▶ Problem description: Set the following entries down again exactly, line by line.

▶ Dataset records:
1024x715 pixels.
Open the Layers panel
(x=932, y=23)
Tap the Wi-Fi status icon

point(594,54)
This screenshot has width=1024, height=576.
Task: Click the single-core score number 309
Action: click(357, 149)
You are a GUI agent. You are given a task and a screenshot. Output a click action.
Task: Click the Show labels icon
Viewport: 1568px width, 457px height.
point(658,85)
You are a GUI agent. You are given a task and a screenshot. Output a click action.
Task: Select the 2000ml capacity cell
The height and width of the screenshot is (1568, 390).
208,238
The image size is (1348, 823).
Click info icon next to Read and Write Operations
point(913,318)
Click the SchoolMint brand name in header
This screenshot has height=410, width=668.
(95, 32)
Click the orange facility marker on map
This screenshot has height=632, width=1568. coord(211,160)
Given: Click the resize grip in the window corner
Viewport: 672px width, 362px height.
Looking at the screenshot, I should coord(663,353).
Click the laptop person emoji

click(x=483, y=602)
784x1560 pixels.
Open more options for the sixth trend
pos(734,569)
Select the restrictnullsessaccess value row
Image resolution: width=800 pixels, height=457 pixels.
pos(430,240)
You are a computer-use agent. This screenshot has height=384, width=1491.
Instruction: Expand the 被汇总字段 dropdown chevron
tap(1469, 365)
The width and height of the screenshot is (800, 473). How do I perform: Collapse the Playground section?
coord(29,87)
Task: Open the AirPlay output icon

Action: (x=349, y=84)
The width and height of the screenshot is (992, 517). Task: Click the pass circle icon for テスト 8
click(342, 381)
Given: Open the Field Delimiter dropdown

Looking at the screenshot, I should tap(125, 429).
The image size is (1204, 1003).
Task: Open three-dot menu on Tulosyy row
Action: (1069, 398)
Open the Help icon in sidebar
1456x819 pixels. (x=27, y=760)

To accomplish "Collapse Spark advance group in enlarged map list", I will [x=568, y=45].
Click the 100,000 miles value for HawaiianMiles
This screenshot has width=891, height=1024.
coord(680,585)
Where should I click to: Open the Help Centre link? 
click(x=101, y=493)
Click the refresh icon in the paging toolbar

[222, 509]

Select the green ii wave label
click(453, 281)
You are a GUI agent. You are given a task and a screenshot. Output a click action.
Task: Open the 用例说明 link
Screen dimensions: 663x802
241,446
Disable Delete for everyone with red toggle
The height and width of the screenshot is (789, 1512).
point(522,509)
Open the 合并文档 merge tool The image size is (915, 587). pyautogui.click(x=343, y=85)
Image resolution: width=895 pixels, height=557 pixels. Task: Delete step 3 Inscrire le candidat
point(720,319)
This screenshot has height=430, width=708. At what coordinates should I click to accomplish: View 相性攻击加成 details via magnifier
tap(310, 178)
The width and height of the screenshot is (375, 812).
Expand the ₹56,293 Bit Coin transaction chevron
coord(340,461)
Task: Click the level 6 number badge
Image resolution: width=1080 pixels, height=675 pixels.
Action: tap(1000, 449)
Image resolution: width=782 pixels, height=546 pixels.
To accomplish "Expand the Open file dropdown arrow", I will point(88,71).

▶ Output of the task:
1024x715 pixels.
Open the Layers panel
(x=932, y=23)
Tap the Wi-Fi status icon

point(594,54)
This screenshot has width=1024, height=576.
Task: Click the single-core score number 309
Action: click(357, 149)
You are a GUI agent. You are given a task and a screenshot. Output a click action.
Task: Click the Show labels icon
Viewport: 1568px width, 457px height.
point(658,85)
You are a GUI agent. You are given a task and a screenshot. Output a click action.
Task: Select the 2000ml capacity cell
The height and width of the screenshot is (1568, 390).
208,238
The image size is (1348, 823).
Click info icon next to Read and Write Operations
point(913,318)
Click the SchoolMint brand name in header
This screenshot has height=410, width=668.
(95, 32)
Click the orange facility marker on map
This screenshot has height=632, width=1568. coord(211,160)
Given: Click the resize grip in the window corner
Viewport: 672px width, 362px height.
Looking at the screenshot, I should coord(663,353).
Click the laptop person emoji

click(x=483, y=602)
784x1560 pixels.
Open more options for the sixth trend
pos(734,569)
Select the restrictnullsessaccess value row
Image resolution: width=800 pixels, height=457 pixels.
pos(430,240)
You are a computer-use agent. This screenshot has height=384, width=1491.
Instruction: Expand the 被汇总字段 dropdown chevron
tap(1469, 365)
The width and height of the screenshot is (800, 473). How do I perform: Collapse the Playground section?
coord(29,87)
Task: Open the AirPlay output icon

Action: (x=349, y=84)
The width and height of the screenshot is (992, 517). Task: Click the pass circle icon for テスト 8
click(342, 381)
Given: Open the Field Delimiter dropdown

Looking at the screenshot, I should tap(125, 429).
The image size is (1204, 1003).
Task: Open three-dot menu on Tulosyy row
Action: (1069, 398)
Open the Help icon in sidebar
1456x819 pixels. (x=27, y=760)

To accomplish "Collapse Spark advance group in enlarged map list", I will [x=568, y=45].
Click the 100,000 miles value for HawaiianMiles
This screenshot has width=891, height=1024.
coord(680,585)
Where should I click to: Open the Help Centre link? 
click(x=101, y=493)
Click the refresh icon in the paging toolbar

[222, 509]

Select the green ii wave label
click(453, 281)
You are a GUI agent. You are given a task and a screenshot. Output a click action.
Task: Open the 用例说明 link
Screen dimensions: 663x802
241,446
Disable Delete for everyone with red toggle
The height and width of the screenshot is (789, 1512).
point(522,509)
Open the 合并文档 merge tool The image size is (915, 587). pyautogui.click(x=343, y=85)
Image resolution: width=895 pixels, height=557 pixels. Task: Delete step 3 Inscrire le candidat
point(720,319)
This screenshot has height=430, width=708. At what coordinates should I click to accomplish: View 相性攻击加成 details via magnifier
tap(310, 178)
The width and height of the screenshot is (375, 812).
Expand the ₹56,293 Bit Coin transaction chevron
coord(340,461)
Task: Click the level 6 number badge
Image resolution: width=1080 pixels, height=675 pixels.
Action: tap(1000, 449)
Image resolution: width=782 pixels, height=546 pixels.
To accomplish "Expand the Open file dropdown arrow", I will point(88,71).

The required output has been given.